Knowing the basics of both roles, and how it feels like to be in their shoes:
Occasionally in ranked games, whether I'm in the game itself, or just spectating, I see a lot of errors in the smoothness of bot lane. Multiple factors contribute to this, such as miscommunication, frustation, or, just not knowing what to do. Along my path of reaching Diamond, I invested some time in learning the Marksman role. While learning the role, I came across a lot of times where I felt as if I were the support of myself, that I was doing a lot of things wrong.

Understanding the playstyles of your opposite role and how it affects you:
You may know the basic power spikes/playstyles/etc. of a champion, but to experience playing them creates a better understanding of your individual play.
For example, the first ADC I taught myself was Vayne. At the time, I only knew that Vayne was really weak, and that the goal is just to protect her. Thinking like so is very one dimensional
There is so much more to a champion besides "oh, their spikes is levels ___". As a vague example, Vayne's laning phase boosts dramatically after level 3.

Learning more about the opposite role creates less mistakes, and creates more opportunities to capitalize on
From personal experiences, knowing what goes on inside your AD/Support's head will help you out in terms of decision making. Once you know the details of the champion you're laning with, you will begin to catch on to some areas of improvement.

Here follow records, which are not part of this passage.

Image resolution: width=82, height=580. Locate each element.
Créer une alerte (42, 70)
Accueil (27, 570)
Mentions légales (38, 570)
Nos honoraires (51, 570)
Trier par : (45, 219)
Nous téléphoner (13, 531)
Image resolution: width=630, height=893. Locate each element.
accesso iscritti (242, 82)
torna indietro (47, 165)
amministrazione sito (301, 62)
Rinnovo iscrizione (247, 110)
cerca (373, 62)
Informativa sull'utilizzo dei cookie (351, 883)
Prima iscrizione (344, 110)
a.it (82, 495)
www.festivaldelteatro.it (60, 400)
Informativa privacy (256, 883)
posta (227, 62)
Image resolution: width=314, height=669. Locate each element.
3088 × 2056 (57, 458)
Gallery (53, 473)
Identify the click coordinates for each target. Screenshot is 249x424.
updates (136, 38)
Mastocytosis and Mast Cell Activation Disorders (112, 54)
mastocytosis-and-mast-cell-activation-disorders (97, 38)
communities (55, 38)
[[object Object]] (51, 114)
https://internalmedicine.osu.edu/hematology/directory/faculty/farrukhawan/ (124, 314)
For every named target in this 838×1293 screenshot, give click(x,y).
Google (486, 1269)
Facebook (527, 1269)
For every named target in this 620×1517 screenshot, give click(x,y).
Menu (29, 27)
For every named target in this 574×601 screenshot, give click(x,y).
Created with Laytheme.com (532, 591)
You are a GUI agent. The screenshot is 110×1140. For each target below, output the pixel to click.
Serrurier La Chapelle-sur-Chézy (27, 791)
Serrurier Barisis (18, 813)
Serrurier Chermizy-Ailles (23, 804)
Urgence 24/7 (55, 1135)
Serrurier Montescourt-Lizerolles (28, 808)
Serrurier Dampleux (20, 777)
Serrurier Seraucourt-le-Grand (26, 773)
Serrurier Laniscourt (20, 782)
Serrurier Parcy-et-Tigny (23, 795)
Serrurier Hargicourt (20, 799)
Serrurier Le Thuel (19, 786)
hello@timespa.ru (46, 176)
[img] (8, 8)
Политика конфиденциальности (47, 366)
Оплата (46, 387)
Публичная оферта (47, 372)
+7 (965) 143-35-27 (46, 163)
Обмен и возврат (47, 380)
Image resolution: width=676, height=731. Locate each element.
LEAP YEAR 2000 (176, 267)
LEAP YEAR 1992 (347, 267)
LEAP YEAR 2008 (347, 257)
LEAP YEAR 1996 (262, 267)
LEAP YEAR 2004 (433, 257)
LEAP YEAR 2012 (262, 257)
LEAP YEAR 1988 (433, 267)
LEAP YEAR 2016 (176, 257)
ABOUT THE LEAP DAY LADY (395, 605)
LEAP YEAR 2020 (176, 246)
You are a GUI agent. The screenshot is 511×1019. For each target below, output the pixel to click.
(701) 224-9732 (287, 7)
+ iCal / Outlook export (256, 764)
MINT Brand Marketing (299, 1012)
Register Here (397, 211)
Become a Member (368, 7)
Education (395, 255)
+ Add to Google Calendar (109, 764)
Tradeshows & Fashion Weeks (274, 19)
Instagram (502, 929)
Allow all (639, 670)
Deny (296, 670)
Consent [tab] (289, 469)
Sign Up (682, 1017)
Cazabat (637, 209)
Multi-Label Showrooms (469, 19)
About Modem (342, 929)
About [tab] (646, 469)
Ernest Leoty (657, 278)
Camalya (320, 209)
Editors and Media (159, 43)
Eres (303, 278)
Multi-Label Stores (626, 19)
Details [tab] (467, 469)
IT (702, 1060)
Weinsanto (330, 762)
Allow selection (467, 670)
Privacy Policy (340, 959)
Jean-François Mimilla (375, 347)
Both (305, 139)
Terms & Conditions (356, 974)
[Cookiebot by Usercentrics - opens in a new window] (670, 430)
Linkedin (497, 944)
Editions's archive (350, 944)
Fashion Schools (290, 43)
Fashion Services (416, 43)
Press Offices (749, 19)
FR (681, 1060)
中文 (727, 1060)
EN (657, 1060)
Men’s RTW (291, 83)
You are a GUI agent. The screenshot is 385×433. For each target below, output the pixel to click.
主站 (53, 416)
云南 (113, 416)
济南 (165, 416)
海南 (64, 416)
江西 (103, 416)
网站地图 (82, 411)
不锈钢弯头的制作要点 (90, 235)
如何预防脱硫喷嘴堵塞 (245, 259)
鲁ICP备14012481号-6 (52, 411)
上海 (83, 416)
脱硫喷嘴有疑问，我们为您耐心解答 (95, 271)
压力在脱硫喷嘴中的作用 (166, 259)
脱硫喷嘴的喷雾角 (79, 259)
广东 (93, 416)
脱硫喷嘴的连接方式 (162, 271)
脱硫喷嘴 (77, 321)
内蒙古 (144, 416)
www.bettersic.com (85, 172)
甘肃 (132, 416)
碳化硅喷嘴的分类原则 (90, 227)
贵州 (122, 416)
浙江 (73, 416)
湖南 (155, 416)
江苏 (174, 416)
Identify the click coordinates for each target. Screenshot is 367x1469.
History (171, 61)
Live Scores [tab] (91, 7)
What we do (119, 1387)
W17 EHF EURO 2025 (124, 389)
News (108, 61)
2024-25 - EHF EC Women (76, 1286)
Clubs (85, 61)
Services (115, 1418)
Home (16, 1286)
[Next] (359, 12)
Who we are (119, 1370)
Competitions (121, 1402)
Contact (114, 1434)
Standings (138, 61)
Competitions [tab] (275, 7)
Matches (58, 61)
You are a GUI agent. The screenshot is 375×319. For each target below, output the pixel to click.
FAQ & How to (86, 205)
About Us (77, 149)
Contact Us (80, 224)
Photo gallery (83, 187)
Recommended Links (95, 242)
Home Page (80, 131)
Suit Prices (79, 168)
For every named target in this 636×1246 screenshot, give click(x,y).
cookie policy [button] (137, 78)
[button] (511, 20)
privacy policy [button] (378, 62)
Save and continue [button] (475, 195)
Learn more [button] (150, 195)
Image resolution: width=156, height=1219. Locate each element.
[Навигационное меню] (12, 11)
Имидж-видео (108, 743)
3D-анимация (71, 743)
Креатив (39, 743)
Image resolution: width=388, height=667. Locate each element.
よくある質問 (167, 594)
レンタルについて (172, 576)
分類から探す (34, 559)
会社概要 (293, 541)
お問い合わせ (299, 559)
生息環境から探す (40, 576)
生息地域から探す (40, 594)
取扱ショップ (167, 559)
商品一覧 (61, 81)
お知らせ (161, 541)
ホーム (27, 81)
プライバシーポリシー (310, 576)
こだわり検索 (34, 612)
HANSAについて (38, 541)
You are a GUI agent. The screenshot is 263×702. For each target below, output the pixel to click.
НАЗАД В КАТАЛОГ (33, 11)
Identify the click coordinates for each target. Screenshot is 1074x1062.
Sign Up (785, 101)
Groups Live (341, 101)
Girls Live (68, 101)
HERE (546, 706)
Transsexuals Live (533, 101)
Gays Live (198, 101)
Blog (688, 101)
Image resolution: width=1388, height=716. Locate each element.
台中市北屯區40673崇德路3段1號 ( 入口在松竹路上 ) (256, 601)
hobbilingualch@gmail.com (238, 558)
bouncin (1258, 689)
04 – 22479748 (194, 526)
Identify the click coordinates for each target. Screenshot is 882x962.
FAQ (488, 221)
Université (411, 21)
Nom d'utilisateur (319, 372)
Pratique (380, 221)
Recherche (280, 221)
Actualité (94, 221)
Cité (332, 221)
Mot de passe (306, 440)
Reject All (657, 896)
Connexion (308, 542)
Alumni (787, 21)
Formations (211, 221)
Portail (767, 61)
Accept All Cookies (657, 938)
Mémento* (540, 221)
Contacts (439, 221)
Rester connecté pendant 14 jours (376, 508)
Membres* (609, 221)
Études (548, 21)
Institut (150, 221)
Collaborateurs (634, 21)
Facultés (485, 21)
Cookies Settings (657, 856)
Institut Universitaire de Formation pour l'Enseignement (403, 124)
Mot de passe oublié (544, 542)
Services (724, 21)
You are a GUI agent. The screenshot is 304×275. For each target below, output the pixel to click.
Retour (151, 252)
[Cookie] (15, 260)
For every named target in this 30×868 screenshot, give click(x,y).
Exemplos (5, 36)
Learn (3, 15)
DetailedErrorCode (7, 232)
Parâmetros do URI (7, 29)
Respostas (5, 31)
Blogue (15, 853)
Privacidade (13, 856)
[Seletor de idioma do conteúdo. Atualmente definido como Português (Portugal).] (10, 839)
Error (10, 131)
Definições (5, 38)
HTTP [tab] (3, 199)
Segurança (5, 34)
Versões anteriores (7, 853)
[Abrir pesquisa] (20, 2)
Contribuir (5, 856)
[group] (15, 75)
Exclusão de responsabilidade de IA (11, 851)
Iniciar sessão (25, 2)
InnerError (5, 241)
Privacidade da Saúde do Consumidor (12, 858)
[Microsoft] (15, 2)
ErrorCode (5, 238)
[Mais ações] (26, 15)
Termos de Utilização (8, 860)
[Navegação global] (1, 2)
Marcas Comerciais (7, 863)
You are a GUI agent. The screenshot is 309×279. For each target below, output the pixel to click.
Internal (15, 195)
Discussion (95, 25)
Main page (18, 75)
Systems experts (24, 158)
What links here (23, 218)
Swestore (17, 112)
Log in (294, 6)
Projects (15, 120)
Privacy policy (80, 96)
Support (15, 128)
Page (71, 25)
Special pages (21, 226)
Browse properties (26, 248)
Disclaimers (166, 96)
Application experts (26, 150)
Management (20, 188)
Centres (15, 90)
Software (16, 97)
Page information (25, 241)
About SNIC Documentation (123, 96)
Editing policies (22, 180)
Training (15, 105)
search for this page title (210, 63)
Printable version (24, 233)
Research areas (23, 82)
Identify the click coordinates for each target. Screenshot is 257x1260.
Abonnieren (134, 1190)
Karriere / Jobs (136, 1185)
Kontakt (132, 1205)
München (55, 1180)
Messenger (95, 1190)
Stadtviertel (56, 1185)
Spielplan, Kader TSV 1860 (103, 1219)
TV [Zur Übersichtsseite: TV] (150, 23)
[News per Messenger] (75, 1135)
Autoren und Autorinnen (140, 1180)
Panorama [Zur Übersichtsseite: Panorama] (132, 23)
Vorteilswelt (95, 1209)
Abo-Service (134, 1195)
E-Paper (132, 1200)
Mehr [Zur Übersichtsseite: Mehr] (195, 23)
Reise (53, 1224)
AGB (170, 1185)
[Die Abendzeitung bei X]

TL;DR: For all those Support or ADC mains out there, it is very important to know the opposing role! It helps you to reduce mistakes, and know your opportunities to make plays.
~ hshau


If you're a support main that would like to learn an ADC, I would recommend Caitlyn. She excels at zoning, and is a dominating lane bully.
If you're a support main that would like to learn a Support, I would recommend Nami. She is an excellent lane bully that assists her ADC by an on hit slow, and has a heal!